The costs of additional reserves are one component of ‘the costs of wind variability’. A second is the backup cost and the third is ‘constraint costs’. No special backup provisions need to be made for wind energy. All generating plants make use of a common pool of backup plant that is typically around 20% of the peak demand on the electricity network. When wind is introduced, system operators do not rely on the rated power of all the installed wind farms being available at the times of peak demand, but a lower amount – roughly 30% of the rated capacity at low penetration levels, falling to about 15% at high penetration levels. This lower ‘capacity credit’ gives rise to a modest ‘backup cost’.
‘Constraint costs’ arise when the output from the wind turbines exceeds the demand on the electricity network. They are unlikely to arise until wind energy is contributing around 25% of electricity requirements. Overall, it is concluded that the additional costs associated with variability – with wind power providing up to about 40% of all electricity, are quite small. If wind provides 22% of electricity by 2020 (as modelling for Government suggests), variability costs would increase the domestic electricity price by about 2%. Further increases in the level of wind penetration beyond that point are feasible and do not rely on the introduction of new technology.

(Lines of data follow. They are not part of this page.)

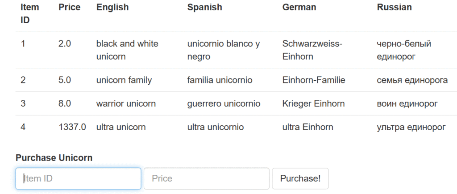Select the 'ультра единорог' Russian cell
This screenshot has width=457, height=194.
[411, 127]
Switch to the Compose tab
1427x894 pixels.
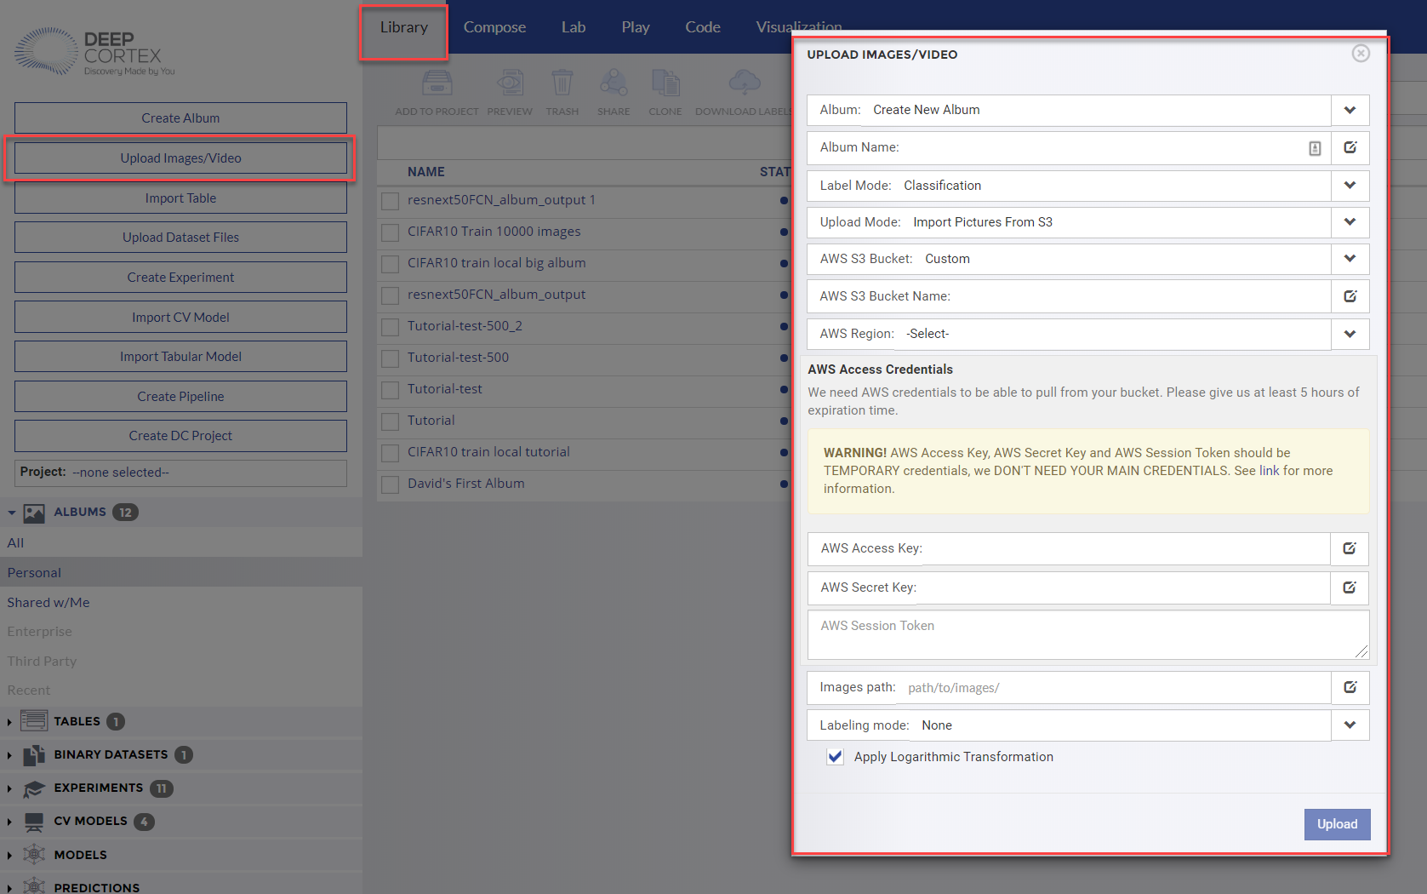(x=494, y=27)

There are numerous technical innovations at various stages of development that can mitigate the costs associated with variability. Improved methods of wind prediction are under development worldwide and could potentially reduce the costs of additional reserve by around 30%. Most other mitigation measures reduce the costs of managing the electricity network as a whole. ‘Smart grids’, for example, cover a range of technologies that may reduce the costs of short-term reserves; additional interconnections with continental Europe, including ‘Supergrids’ also deliver system-wide benefits and aid the assimilation of variable renewables. Electric cars hold out the prospect of reduced emissions for the transport network as a whole and could act as a form of storage for the electricity network — for which the electricity generator would not have to pay.

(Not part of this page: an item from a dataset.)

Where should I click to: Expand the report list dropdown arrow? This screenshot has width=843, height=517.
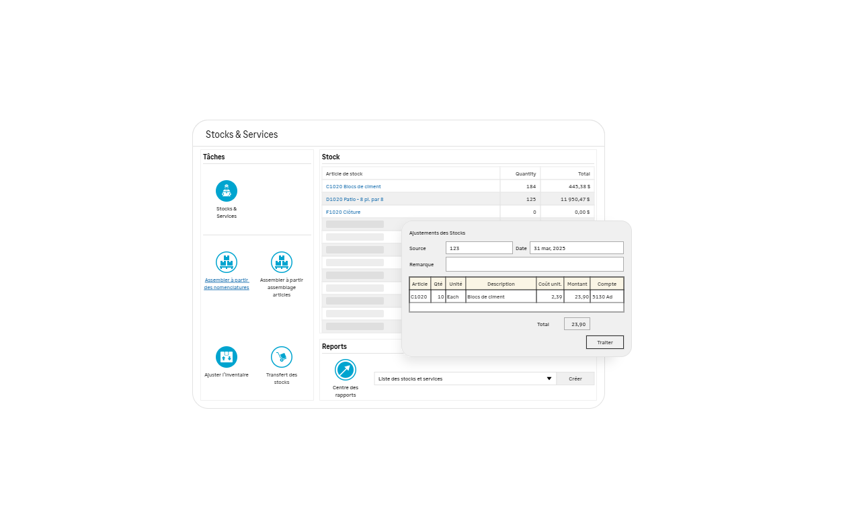click(549, 379)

The author David Milborrow is an energy consultant with 31 years experience in renewable energy. He was first involved in aerodynamic research at the research laboratories of the Central Electricity Generating Board before moving to their headquarters in 1984. From then until 1992 he was associated with policy development, including plans for some of the UK’s first wind farms. His association with variability issues goes back to 1988, when he managed a study for the CEGB that was one of ten carried out under the auspices of the European Commission. After privatisation — and becoming an independent consultant in 1992 — he completed further studies on the topic for a number of clients including the Canadian Wind Energy Association, Sustainable Energy Ireland, the Carbon Trust and the UK DTI. He also lectures on the topic at three universities.
He retains an interest in aerodynamic and engineering issues and has also carried out a number of studies on the economics of renewable energy sources, and comparisons with those of the thermal sources of electricity generation. He is, or has been, an adviser to a number of bodies including the European Commission, the DTI, and the Engineering and Physical Sciences Research Council. He is technical adviser to the journal WindPower Monthly and to the British Wind Energy Association.